Thanks for using HappyTC.

In order to use HappyTC you must accept these Terms of Service, read them out loud with your hand over your heart, and swear to abide by them.

The HappyTC Terms of Service can be summed up nicely as your agreeing (and being an adult of 18+ years of age):

1.) TO USE ENTIRELY AT YOUR OWN RISK;

and:

2.) NOT TO USE OR ABUSE HAPPYTC FOR UNINTENDED OR EVIL PURPOSES.

In regards to point #1, there is negligible risk in using HappyTC (assuming you don't use it to schedule the team of surgeons for your emergency quadruple bypass; per second point, DON'T do that). The only information we ask for is your email address, so you're not much at risk from identity theft; we promise not to reveal your email to anyone (show/sell/trade/etc.) — if you're still paranoid, get yourself a throw-away address and live a little. We will also do our level best to keep the system running smoothly, reliably, securely, and accurately. (Shit happens, but as rarely as we can manage.) Of course we would try and give as much advance notice as possible, and avoid it entirely if at all possible... but we do also reserve the right to shut down the system or delete/suspend your account at any time without notice. "AT YOUR OWN RISK" means you and your peeps (heirs, next of kin, family, relatives, guardians, conservators, executors, administrators, trustees, and assigns) absolve HappyTC and its peeps (creators, affiliates, partners, associates, heirs, and offspring) from liability for any and all damages arising from the use or misuse of HappyTC, howsoever caused. Bam. "Partners" includes sports leagues or other organizations who may take part in HappyTC's "white-label" branding program by displaying their logo, name, or other brand information on HappyTC pages.

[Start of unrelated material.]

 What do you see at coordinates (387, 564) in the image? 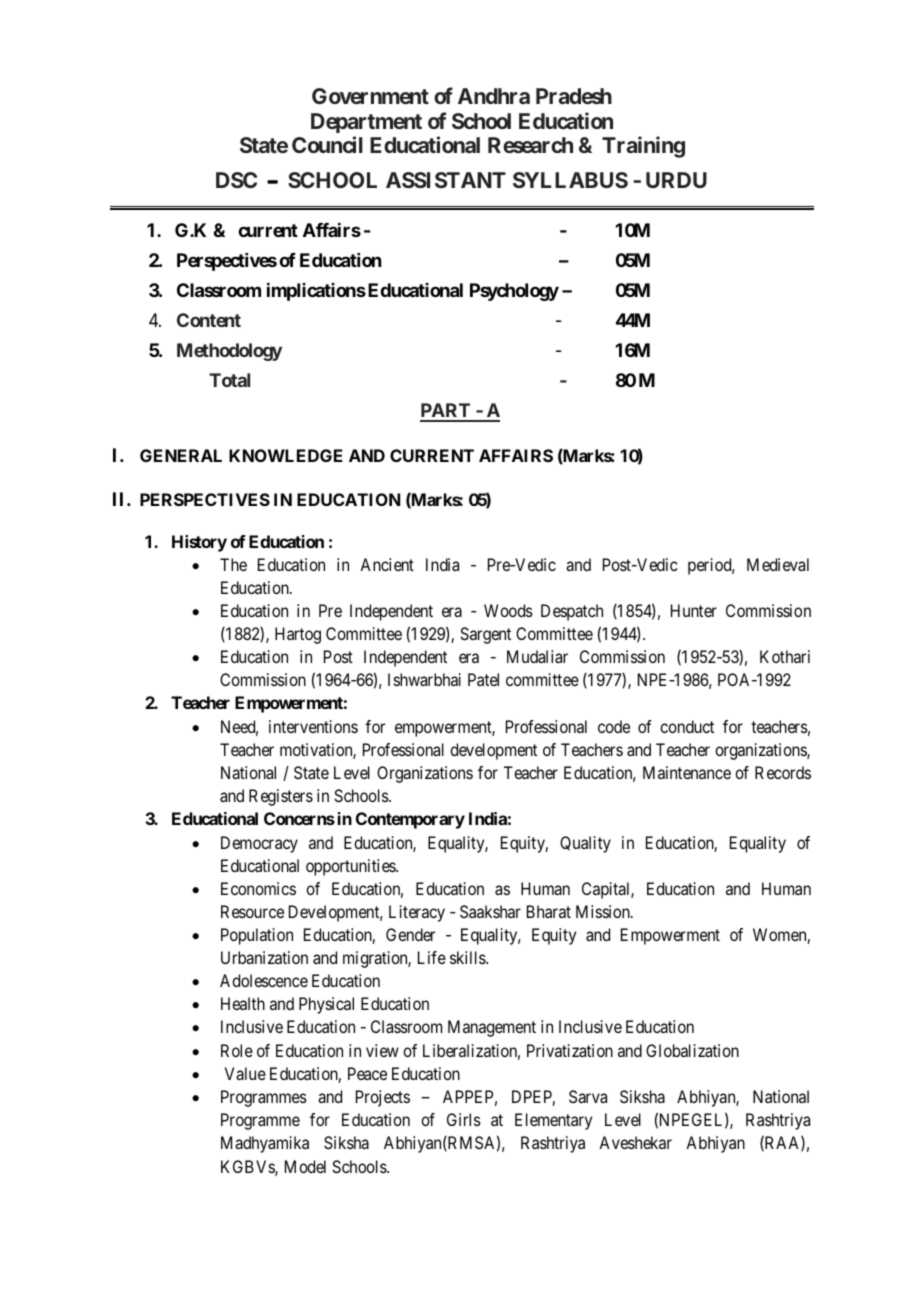
I see `Ancient` at bounding box center [387, 564].
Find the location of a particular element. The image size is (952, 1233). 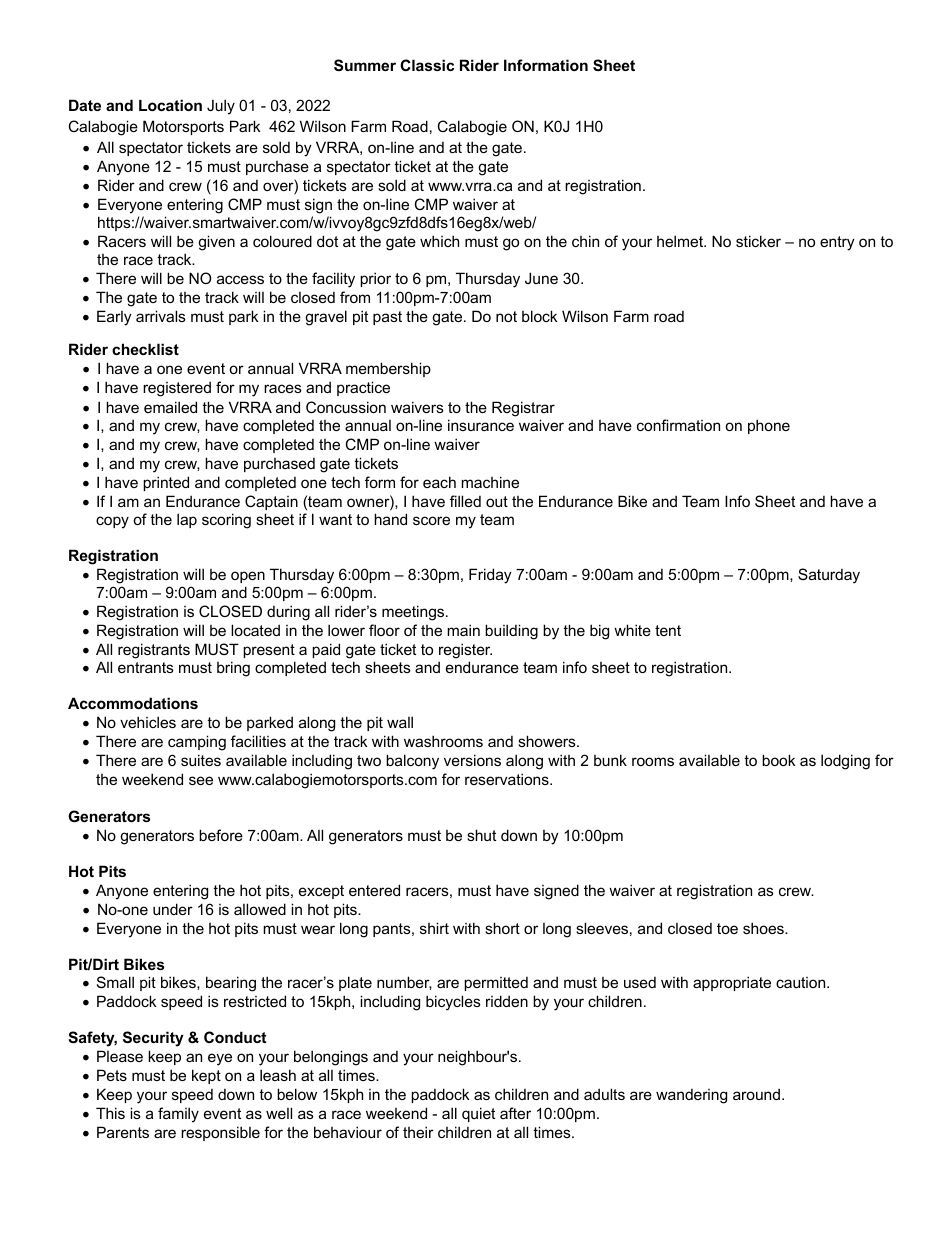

In regards to point #2, don't hack, harass, hate, or spam, and we won't delete your account. (We, in consultation with the Almighty, reserve the right to decide what exactly constitutes "evil" — which might be hard to define, but we'll know it when we see it.)

There now, wasn't that painless? (And by penning this jaunty treatise ourselves, we just saved ourselves hundreds in legal fees. Bonus: and got to use the words "jaunty" and "treatise".)